Glossary of Terms

The following definitions can help you to better understand the information on our Quality Matters pages:

Accreditation: determination by an accrediting organization, such as The Joint Commission, that a hospital meets certain national standards that lead to quality care.

Best practices: practices that have been determined to be most effective by a majority of professionals in a particular field.

Board certification: Board certification demonstrates a physician’s exceptional expertise in a particular specialty and/or subspecialty of medical practice.
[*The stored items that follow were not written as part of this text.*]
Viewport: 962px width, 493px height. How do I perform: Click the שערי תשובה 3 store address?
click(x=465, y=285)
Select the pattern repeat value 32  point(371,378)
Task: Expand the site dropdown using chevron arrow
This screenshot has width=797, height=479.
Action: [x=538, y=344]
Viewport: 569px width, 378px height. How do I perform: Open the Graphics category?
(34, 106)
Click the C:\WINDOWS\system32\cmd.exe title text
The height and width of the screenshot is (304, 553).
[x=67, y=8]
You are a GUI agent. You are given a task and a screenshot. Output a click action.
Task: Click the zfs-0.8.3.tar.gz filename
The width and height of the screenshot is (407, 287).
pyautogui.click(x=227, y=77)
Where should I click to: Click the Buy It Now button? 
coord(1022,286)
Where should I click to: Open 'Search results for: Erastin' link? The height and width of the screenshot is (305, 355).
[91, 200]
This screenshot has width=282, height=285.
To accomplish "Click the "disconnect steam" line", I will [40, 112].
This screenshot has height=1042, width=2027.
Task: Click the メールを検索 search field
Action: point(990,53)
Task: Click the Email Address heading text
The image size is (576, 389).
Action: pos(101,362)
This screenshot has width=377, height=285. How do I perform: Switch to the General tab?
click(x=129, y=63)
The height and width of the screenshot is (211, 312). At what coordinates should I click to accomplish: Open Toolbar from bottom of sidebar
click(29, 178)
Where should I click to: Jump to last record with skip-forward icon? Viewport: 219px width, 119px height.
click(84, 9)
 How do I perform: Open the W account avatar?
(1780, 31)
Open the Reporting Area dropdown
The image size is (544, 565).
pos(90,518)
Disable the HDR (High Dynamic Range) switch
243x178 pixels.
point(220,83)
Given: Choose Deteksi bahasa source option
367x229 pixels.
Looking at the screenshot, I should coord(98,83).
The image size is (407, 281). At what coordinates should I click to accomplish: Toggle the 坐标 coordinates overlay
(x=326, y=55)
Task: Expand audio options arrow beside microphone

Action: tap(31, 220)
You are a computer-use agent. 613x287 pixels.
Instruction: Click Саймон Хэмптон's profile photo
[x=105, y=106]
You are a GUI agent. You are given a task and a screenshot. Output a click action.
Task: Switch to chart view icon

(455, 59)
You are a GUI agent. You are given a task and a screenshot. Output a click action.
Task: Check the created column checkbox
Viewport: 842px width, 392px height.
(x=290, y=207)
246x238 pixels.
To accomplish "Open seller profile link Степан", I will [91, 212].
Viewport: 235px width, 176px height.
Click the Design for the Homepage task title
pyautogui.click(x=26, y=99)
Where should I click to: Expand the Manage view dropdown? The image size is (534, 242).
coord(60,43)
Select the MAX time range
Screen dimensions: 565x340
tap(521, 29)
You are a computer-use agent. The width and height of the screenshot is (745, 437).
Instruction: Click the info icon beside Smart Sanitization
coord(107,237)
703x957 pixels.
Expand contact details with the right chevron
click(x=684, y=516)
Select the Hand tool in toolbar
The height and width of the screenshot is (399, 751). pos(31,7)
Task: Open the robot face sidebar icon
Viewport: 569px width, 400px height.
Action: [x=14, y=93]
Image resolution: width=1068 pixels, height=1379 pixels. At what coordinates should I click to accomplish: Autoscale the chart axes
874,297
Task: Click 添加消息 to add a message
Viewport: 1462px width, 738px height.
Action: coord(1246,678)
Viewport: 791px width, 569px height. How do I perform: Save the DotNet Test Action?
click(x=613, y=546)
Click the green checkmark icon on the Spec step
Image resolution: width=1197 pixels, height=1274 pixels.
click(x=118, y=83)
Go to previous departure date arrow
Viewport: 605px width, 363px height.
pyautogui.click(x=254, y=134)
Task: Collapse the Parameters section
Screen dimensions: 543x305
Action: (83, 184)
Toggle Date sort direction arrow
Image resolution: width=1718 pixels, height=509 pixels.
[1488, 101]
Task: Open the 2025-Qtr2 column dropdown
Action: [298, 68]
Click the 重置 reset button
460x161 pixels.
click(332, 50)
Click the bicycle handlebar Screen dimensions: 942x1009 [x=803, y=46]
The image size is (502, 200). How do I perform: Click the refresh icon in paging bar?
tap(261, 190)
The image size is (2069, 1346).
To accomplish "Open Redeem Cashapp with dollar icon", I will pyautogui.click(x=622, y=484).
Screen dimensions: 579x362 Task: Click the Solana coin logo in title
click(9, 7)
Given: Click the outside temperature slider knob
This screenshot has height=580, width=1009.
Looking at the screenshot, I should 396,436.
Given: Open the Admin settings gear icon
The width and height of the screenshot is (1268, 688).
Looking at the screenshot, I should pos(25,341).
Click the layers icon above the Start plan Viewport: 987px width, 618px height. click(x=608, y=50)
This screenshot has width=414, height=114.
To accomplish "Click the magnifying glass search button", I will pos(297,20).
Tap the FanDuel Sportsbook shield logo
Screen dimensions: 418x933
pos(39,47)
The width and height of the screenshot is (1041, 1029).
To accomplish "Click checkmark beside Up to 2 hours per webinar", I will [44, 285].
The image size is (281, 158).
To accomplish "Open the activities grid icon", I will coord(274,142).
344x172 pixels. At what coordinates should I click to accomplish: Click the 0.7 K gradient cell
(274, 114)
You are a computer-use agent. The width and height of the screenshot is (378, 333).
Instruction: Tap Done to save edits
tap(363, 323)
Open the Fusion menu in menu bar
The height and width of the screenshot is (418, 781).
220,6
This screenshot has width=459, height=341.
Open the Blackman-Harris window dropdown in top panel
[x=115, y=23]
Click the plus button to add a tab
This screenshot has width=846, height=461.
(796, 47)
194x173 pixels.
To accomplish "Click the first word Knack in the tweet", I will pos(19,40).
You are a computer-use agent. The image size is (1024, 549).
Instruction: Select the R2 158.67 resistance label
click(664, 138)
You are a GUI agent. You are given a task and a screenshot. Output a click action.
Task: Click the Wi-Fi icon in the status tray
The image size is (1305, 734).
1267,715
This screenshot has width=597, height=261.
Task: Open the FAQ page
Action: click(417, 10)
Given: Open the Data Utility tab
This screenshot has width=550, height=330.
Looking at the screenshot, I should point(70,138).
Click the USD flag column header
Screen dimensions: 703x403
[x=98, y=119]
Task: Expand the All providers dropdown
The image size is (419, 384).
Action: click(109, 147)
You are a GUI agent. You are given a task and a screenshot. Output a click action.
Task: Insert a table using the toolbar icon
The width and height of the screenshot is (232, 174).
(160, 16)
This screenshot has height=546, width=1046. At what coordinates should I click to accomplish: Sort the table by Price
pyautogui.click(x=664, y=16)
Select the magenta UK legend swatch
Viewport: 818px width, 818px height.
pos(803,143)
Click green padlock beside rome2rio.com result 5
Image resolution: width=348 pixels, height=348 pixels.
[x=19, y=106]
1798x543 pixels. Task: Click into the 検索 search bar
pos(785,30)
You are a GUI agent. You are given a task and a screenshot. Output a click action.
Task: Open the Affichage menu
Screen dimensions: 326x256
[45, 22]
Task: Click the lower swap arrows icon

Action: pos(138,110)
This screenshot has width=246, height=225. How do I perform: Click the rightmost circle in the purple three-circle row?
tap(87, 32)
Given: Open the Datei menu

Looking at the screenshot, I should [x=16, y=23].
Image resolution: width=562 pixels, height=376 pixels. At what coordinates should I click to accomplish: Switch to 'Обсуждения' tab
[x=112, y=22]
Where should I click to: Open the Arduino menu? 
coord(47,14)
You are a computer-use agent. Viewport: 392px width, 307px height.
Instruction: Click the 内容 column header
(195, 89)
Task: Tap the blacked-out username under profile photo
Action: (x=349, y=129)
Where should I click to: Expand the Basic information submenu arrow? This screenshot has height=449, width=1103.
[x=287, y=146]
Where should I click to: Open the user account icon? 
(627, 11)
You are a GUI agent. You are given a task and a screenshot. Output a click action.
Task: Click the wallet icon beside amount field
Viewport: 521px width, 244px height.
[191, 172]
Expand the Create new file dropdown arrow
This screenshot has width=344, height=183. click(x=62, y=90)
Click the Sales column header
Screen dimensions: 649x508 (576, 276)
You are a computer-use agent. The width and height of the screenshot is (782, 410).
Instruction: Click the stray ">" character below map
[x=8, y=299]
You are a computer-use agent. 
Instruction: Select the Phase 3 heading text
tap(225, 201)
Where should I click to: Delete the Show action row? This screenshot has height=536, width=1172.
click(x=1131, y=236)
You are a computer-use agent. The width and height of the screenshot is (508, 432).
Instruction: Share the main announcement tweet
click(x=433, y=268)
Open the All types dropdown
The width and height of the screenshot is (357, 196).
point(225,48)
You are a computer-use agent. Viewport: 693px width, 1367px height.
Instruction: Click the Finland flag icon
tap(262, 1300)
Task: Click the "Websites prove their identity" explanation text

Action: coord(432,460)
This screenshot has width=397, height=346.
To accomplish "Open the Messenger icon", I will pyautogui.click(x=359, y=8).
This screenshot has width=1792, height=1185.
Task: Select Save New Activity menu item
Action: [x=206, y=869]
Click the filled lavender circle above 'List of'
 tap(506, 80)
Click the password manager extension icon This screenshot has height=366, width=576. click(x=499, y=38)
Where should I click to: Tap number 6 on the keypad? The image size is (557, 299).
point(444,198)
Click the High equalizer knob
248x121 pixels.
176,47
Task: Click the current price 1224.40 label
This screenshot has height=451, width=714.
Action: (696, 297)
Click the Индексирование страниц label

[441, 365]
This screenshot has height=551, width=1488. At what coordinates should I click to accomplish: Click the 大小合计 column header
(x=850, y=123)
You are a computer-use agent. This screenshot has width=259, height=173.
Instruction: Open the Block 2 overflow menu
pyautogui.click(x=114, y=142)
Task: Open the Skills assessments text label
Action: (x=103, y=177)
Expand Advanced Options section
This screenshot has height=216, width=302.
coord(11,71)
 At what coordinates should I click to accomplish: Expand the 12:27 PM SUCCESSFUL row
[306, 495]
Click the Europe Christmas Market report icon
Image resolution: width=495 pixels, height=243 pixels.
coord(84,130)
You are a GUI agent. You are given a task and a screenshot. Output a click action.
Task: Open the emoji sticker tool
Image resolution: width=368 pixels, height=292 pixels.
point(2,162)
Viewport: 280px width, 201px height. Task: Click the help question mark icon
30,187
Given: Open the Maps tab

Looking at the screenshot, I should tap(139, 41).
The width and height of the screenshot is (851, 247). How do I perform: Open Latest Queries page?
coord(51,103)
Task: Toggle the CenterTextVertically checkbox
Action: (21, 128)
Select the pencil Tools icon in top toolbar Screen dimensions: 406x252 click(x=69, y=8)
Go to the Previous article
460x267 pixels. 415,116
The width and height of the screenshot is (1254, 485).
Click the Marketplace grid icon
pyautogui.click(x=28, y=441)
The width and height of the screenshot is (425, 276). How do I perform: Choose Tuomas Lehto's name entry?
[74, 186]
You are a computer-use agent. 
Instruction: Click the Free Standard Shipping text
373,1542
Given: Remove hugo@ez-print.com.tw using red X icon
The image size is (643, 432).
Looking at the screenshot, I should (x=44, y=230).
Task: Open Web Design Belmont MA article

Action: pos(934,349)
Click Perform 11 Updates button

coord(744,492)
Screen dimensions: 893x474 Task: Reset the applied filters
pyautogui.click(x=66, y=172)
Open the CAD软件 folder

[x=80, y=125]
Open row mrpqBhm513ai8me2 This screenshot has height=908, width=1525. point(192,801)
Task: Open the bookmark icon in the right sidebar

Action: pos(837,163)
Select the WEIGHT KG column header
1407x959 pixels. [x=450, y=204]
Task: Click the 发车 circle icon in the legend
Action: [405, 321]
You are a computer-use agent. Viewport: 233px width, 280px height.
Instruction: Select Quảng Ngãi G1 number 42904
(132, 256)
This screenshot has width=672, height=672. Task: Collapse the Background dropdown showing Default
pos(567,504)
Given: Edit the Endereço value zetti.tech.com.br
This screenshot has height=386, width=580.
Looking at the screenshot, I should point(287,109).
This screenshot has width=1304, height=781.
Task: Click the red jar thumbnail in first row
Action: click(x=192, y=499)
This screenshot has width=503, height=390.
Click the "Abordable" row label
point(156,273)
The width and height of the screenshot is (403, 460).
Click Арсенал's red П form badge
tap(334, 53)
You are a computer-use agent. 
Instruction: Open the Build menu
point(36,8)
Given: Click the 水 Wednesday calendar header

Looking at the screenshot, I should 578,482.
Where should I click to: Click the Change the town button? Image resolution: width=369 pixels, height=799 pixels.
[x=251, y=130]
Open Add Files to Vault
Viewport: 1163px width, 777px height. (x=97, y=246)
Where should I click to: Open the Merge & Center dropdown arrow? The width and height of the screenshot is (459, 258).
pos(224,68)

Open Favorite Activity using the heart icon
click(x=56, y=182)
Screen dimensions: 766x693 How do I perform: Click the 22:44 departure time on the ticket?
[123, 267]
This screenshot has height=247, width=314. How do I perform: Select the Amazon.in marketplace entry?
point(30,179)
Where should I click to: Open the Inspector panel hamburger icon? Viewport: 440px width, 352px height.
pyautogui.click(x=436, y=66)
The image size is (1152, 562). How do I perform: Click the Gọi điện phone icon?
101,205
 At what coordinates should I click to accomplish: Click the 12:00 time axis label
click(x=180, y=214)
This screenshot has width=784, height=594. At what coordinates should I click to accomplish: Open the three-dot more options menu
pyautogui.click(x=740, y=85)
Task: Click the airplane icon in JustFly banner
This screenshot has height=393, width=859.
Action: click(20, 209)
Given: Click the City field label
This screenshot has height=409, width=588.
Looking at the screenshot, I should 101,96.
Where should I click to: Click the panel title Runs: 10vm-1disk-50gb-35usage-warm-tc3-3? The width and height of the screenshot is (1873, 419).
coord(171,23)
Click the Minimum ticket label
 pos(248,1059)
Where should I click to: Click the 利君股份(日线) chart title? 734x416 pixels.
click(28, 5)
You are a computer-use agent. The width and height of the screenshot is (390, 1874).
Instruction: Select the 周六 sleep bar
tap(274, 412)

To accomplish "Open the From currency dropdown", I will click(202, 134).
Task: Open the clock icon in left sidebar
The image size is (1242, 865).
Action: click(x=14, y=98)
At LMH, all physicians must be board certified or board eligible, which means the physician is qualified to continue the pursuit of certification.

Clinical practice guidelines: guidelines that have been identified by experts to be the most effective in treating a specific symptom or condition.

Credential: a verification of a practitioner’s medical license, education, training, experience and current competence.

Evidence-based guidelines: guidelines that have been developed based on scientific evidence and are consistent with current professional knowledge.

Health care quality: doing the right thing, at the right time, for the right person, and getting the best possible health outcome.

Privilege: granting a practitioner permission to treat specific medical conditions or perform specific procedures. Clinical privileges are granted based on the practitioner’s training, experience and current competence.

Quality indicator: an indirect measure of quality that provides a perspective on hospital quality of care, or an aspect of care that serves as a proxy for quality (e.g. mortality, length of stay, over utilization).

Quality measure: A measure is based on scientific evidence and can reflect guidelines, standards of care or practice parameters. A quality measure converts medical information from patient records into a rate or percentage that allows you to assess quality performance.